* **Page**:
## BEGIN

Any social movement worth its salt has an origin myth: Rosa Parks for civil rights campaigners, Stonewall for gay liberation groups or, more recently, the Battle of Seattle for anti-globalization activists. In the long run, however, the historical status of these myths is unimportant. Their greater consequence—the part that endures in the practices of everyday life and sometimes flourishes in later political change—resides in the distinct pattern, rhythm or form they bring to collective purpose and belonging. Art has often sought to express such forms in order to justify its place in the modern world. The limits of this aspiration have been a primary concern for Julian Stallabrass over the course of a number of substantial books—from Gargantua (1996) to High Art Lite (1999) and, most recently, Art Incorporated (2004). Art, he writes in the earliest of these, ‘finds itself in a precarious and unhappy situation. It is no longer given a semblance of coherence by the avant-garde rebellion, and it is largely isolated from political and social movements.’
On one level this unhappiness could almost be taken as a definition for what modernism has, with occasional exceptions, always been. On another, it might be seen as expressing a feeling that has become particularly acute in recent years—the malaise of a modernism that has long since fallen behind its contemporaries. Stallabrass has tended towards the latter view, but in Internet Art: The Online Clash of Culture and Commerce he strikes a more positive note, finding in a diverse set of web-based initiatives and interventions the makings of a new avant-garde. Indeed, at the beginning of this insightful work—originating in an exhibition he curated at Tate Britain, whose publishing arm have produced this stylish and richly illustrated volume—he asserts that in its current form, internet art is ‘the most conceptually sophisticated and socially conscious area of contemporary practice’.

## END

* **Raw data**:

## BEGIN

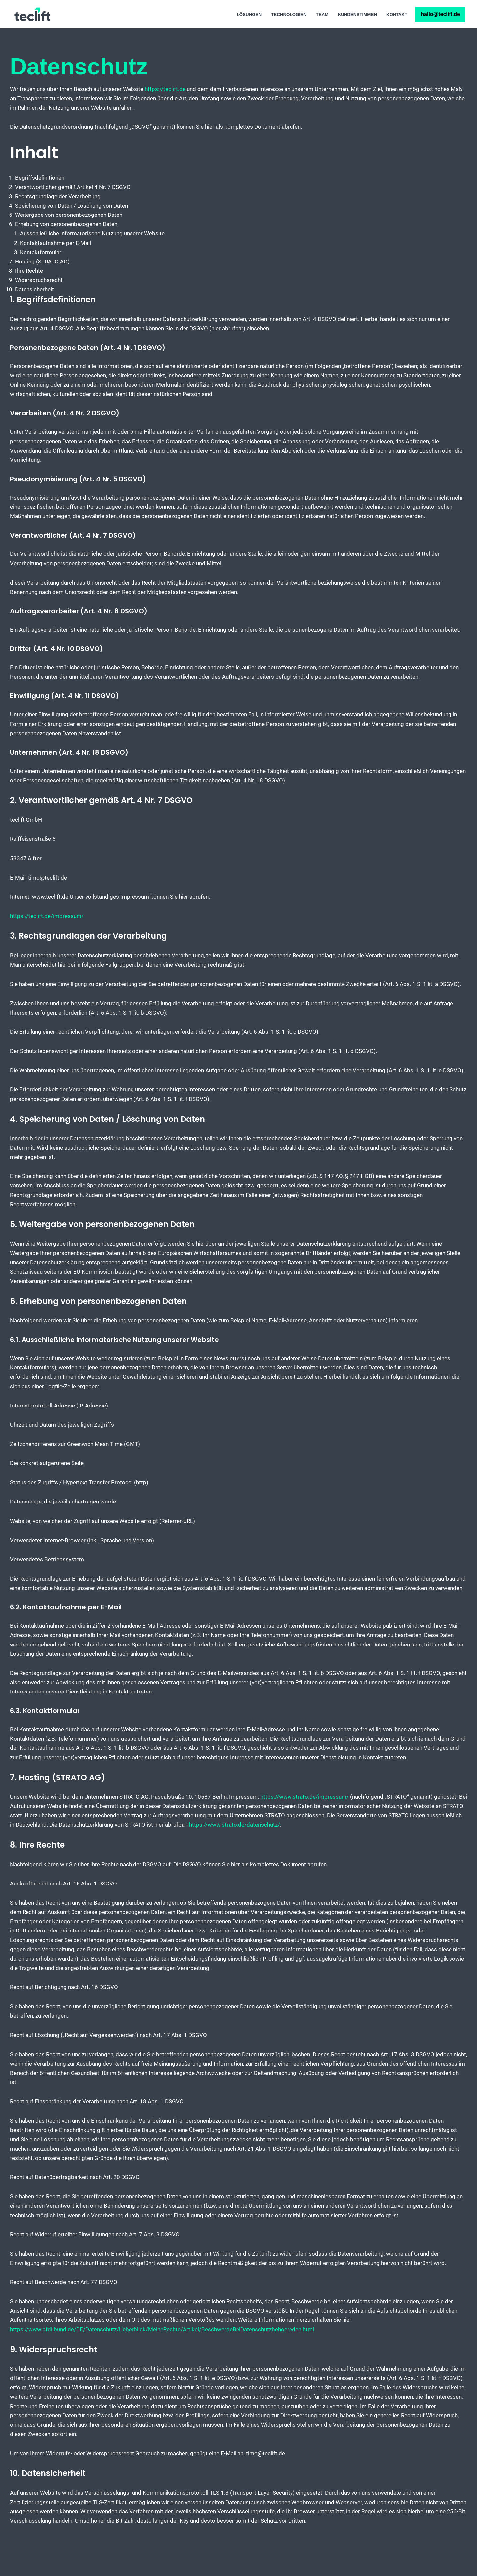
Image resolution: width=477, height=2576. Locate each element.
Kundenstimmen (357, 14)
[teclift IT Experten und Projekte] (32, 14)
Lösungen (247, 14)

## END

* **Actions to take**:
A. What does the book review say Stallabrass calls internet art in its current form?
B. Continue the book review on internet art from its final sentence.
The material after the review comes from an unrelated source.

* **Answer set**:
A. He calls it "the most conceptually sophisticated and socially conscious area of contemporary practice."

B.
This is a bold claim, all the more so because Stallabrass’s subject tends to elude easy classification. The root definition of internet art as a distinct genre is both simple and conventional. Its aim is to take the distribution mechanism of the internet itself—hardware, software, wired and wireless interconnectedness, multi-user functionality and interactivity, anonymity, search engines and the preferences built into their algorithms—as both its means and its concern. The medium, in other words, is the message. Various exceptions to this rudimentary definition have been raised, and it is routinely enlarged to include other networked technologies such as cell phones, beepers, fax machines, and human networks more generally; but as a rule, this is it.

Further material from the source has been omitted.